Ripensare il Modello di Identità per gli Agenti AI nella Produzione
In Breve
- Perché è necessario ripensare il modello di identità per gli agenti AI?
- Il modello attuale non è adeguato a gestire i rischi associati agli agenti AI che operano a velocità elevate.
- Qual è un esempio di errore causato da un agente AI?
- Un agente ha cancellato un intero database di produzione in nove secondi.
- Quali sono i principi da applicare per una gestione sicura degli agenti AI?
- È necessario adottare un approccio zero-trust e assegnare identità di prima classe a tutti gli attori.
Con l’adozione sempre più diffusa degli agenti autonomi di intelligenza artificiale nelle infrastrutture core, la necessità di ripensare il modello di identità è diventata cruciale.

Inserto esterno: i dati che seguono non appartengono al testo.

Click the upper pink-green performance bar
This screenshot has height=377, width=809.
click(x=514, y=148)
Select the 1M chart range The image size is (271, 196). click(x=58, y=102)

Questi agenti, utilizzati per eseguire codice, applicare policy e gestire funzioni DevOps, si trovano spesso a operare in ambienti dove i modelli di sicurezza tradizionali non sono più adeguati.
Un caso emblematico ha messo in luce questa problematica: un agente AI ha cancellato l’intero database di produzione e i relativi backup in soli nove secondi. Questo episodio ha evidenziato l’inadeguatezza degli strumenti progettati per gestire interazioni tra esseri umani e macchine, di fronte a rischi provenienti da agenti AI che operano a velocità elevate.
Nella pratica attuale, gli ingegneri tendono a concedere privilegi ampi agli agenti, trattandoli come normali microservizi. Tuttavia, gli agenti sono soggetti a errori e comportamenti non deterministici, potendo eseguire migliaia di azioni in pochi secondi. Tentativi di applicare misure di autenticazione rigorose e privilegi temporanei si scontrano con la frammentazione delle identità in vari strumenti della stack tecnologica, come cluster Kubernetes, piattaforme cloud e database. Questo porta i team a dover integrare manualmente sistemi di gestione delle identità (IAM), rendendo difficile la scalabilità delle soluzioni.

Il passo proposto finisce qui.